Enhancing Cross-Language Protobuf Protocol for Improved Data Handling

Introduction

In modern software development, ensuring efficient and reliable data exchange between different programming languages is crucial. This project presents a significant enhancement to the protobuf protocol used between Python and Kotlin, addressing critical issues in the existing implementation and introducing a lightweight solution.

Problem in Existing Protobuf Python SDK

The previous implementation of the protobuf Python SDK did not transmit the message length separately. This omission made it impossible to read only the message length from a stream, leading to problems in scenarios involving continuous data exchange. Without knowing the exact size of incoming messages, the system was prone to errors from redundant data, especially in persistent connections.

Actually, there are methods like parseFromDelimited and writeToDelimited in the Java SDK that can be used to read and write length-delimited messages.

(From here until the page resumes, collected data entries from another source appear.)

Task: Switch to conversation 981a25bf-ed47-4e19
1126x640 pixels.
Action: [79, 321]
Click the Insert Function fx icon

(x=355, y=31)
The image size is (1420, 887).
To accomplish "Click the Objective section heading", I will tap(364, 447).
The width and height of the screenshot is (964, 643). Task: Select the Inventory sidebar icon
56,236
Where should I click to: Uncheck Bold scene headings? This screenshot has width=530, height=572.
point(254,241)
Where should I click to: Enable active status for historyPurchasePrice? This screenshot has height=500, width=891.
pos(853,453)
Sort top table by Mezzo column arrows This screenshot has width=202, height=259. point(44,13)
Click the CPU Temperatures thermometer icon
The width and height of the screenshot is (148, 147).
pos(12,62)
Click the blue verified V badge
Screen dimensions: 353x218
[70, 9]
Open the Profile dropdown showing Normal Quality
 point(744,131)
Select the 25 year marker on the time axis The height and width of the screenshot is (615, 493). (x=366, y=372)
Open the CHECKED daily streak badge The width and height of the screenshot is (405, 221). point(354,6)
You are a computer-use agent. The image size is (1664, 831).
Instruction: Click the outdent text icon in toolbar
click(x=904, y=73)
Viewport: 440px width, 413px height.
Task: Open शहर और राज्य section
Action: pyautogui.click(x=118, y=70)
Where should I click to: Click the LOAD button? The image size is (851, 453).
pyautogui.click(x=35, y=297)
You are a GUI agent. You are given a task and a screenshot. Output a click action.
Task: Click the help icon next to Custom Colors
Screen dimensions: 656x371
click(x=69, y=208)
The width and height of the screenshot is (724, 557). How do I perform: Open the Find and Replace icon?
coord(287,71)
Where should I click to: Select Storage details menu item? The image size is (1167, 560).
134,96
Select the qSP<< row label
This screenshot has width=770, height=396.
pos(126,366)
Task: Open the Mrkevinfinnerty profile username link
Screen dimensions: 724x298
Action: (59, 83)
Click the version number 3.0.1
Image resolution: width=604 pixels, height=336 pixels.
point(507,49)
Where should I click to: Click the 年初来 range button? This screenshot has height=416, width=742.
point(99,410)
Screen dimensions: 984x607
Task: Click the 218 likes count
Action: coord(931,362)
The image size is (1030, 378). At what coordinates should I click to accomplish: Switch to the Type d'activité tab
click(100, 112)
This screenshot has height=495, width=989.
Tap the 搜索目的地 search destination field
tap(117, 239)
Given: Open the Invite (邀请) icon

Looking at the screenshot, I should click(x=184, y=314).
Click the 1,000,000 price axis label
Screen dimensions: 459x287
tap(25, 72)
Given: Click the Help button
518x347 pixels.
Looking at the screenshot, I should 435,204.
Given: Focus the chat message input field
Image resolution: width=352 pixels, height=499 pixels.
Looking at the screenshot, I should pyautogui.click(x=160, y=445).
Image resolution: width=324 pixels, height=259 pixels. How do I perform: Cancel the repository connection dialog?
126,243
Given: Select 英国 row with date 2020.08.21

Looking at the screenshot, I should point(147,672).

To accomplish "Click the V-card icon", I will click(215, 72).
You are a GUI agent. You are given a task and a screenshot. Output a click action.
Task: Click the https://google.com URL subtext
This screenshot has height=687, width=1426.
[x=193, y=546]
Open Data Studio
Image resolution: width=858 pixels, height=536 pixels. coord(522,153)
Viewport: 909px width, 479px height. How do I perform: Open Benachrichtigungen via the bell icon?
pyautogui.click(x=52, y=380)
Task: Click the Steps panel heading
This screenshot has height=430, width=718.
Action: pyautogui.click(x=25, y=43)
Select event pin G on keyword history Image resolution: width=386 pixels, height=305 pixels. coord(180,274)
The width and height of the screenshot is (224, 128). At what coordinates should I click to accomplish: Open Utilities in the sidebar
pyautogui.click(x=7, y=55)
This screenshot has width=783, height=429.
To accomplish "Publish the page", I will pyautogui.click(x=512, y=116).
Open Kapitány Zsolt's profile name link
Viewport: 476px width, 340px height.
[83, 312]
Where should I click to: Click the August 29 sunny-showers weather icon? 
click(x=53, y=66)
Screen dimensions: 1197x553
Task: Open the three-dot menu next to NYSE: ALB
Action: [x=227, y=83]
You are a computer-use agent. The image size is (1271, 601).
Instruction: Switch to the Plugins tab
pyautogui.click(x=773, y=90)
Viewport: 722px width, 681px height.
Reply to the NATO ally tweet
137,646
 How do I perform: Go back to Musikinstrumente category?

However, these methods are not available in the Python SDK.

Here are some related posts that I found while researching this issue:

Proposed Lightweight Solution

To address the aforementioned issue, I introduced a straightforward yet effective enhancement: prefixing each message with its length. This simple modification ensures that both the sending and receiving ends of a communication link can accurately determine the size of the data being exchanged, thus preventing the transmission of excess data and reducing the likelihood of data corruption.

Implementation Details

Below are snippets of the code used in both Python and Kotlin to implement this solution:

Python (Sender)

import struct
import socket
import action_space_pb2
from typing import List
def send_action2(sock: socket.socket, action_array: List[int]):
    # Make a message
    action_space = action_space_pb2.ActionSpaceMessage()
    action_space.action.extend(action_array)
    action_space.command = ""
    # Serialize the message
    v = action_space.SerializeToString()
    # First send the length of the message
    sock.send(struct.pack("<I", len(v)))
    # Then send the message
    sock.sendall(v)

Python (Reader)

import struct
import socket
import observation_space_pb2
def read_one_observation(sock: socket.socket) -> (int, ObsType):
    # First read the length of the message
    data_len_bytes = sock.read(4, True)
    # Unpack the length
    data_len = struct.unpack("<I", data_len_bytes)[0]
    # Then read the message
    data_bytes = sock.read(data_len, True)
    # Parse the message
    observation_space = observation_space_pb2.ObservationSpaceMessage()
    observation_space.ParseFromString(data_bytes)
    return data_len, observation_space

Kotlin(Sender)

fun writeObservation(observationSpace: ObservationSpace.ObservationSpaceMessage) {
    // Prepare buffer for writing
    val bufferSize = 4 + observationSpace.serializedSize
    val buffer = ByteBuffer.allocate(bufferSize).order(ByteOrder.LITTLE_ENDIAN)
    // Write message length
    buffer.putInt(observationSpace.serializedSize)
    // Write message
    val byteArrayOutputStream = ByteArrayOutputStream()
    observationSpace.writeTo(byteArrayOutputStream)
    buffer.put(byteArrayOutputStream.toByteArray())
    // Flip the buffer to read mode (buffer -> channel)
    buffer.flip()
    // Write buffer to SocketChannel
    while (buffer.hasRemaining()) {
        socketChannel.write(buffer)
    }
}

Kotlin(Reader)

fun readAction(): ActionSpace.ActionSpaceMessage {
    // First read the length of the message
    val buffer = ByteBuffer.allocate(Integer.BYTES) // 4 bytes
    socketChannel.fillBuffer(buffer)
    buffer.flip()
    val len = buffer.order(ByteOrder.LITTLE_ENDIAN).int
    // Then read the message
    val bytes = socketChannel.readNBytes(len)
    // Parse the message
    val actionSpace = ActionSpace.ActionSpaceMessage.parseFrom(bytes)
    return actionSpace
}

In Kotlin side, we used an extension function readNBytes to read len bytes from the socket channel. The fillBuffer function is used to fill the buffer with data from the socket channel.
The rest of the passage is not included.